The only studies that show sustained positive effect from a non-medication intervention in UHR are his preliminary Fish Oil study and the British CBT study. His own most recent study didn’t even show that they could identify the UHR group, much less the effectiveness of interventions. So I [we] hear his response as overstating the effectiveness of the "safer alternatives" and keeping his options open to use antipsychotics later like he has before. Because of his track record with evasion [Seroquel trial, belated publication of negative results] and his generally vague, condescending rhetoric, he’ll just have to live with the fact that I [we] don’t totally trust him [nor do his fellow Australian psychiatrists].
McGorry’s equivocation matters beyond the boundaries of EPPIC and Australia. It’s the UHR patients that excite people like the NIMH’s Dr. Insel who mentions McGorry’s program repeatedly along with personalized medicine and neuroimaging as the leading edges of neuroscience. In spite of the opposition, Dr.

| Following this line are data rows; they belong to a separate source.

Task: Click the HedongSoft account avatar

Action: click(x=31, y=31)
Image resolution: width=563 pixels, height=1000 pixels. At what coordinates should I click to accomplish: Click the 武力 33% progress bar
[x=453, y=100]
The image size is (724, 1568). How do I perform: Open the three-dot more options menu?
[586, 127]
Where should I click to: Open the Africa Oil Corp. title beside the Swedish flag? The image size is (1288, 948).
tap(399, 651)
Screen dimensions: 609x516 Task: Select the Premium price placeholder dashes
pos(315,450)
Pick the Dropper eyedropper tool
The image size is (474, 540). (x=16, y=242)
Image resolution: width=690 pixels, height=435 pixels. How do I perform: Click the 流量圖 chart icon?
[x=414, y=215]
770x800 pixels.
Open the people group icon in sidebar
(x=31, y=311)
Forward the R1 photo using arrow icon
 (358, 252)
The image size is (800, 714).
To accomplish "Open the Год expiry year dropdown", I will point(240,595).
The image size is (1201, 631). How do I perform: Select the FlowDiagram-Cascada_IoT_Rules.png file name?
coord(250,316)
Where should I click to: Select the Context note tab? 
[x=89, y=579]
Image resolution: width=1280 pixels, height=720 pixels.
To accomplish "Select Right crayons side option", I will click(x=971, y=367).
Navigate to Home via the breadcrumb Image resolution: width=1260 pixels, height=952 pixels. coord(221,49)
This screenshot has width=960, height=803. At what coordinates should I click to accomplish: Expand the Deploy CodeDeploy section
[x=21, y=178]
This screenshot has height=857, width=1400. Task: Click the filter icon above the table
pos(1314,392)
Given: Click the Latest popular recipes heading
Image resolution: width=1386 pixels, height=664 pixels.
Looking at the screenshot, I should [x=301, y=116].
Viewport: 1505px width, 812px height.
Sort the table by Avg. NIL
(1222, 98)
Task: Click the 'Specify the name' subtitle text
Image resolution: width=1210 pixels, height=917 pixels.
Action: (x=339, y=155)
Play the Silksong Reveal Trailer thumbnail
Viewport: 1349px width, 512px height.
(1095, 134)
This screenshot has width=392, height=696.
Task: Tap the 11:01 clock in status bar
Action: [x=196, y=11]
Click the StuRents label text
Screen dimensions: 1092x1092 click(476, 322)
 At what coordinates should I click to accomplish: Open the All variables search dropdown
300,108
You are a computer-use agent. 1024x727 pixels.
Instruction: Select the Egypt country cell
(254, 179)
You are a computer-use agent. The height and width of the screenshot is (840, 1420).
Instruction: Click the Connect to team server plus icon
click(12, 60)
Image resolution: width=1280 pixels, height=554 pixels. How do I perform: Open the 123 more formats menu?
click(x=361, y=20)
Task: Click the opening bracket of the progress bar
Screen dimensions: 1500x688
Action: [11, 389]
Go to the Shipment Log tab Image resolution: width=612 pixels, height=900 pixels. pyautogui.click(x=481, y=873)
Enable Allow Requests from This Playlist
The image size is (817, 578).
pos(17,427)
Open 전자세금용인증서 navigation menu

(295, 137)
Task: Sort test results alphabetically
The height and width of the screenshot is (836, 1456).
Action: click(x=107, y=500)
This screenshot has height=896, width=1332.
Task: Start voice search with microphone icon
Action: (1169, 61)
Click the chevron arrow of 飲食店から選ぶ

Kupfer’s DSM-5 committee is still considering adding their version of UHR to the manual [in so far as I know]. With no clear statement from Dr. McGorry, he’s colluding with the real possibility of medicating these patients world-wide – "off label." If psychiatrists are using Atypical Antipsychotics to treat Anxiety Disorders [nothing is simple anymore…] and "Bipolar Kids," they’ll use them for people that remotely resemble these UHR patients given half a chance.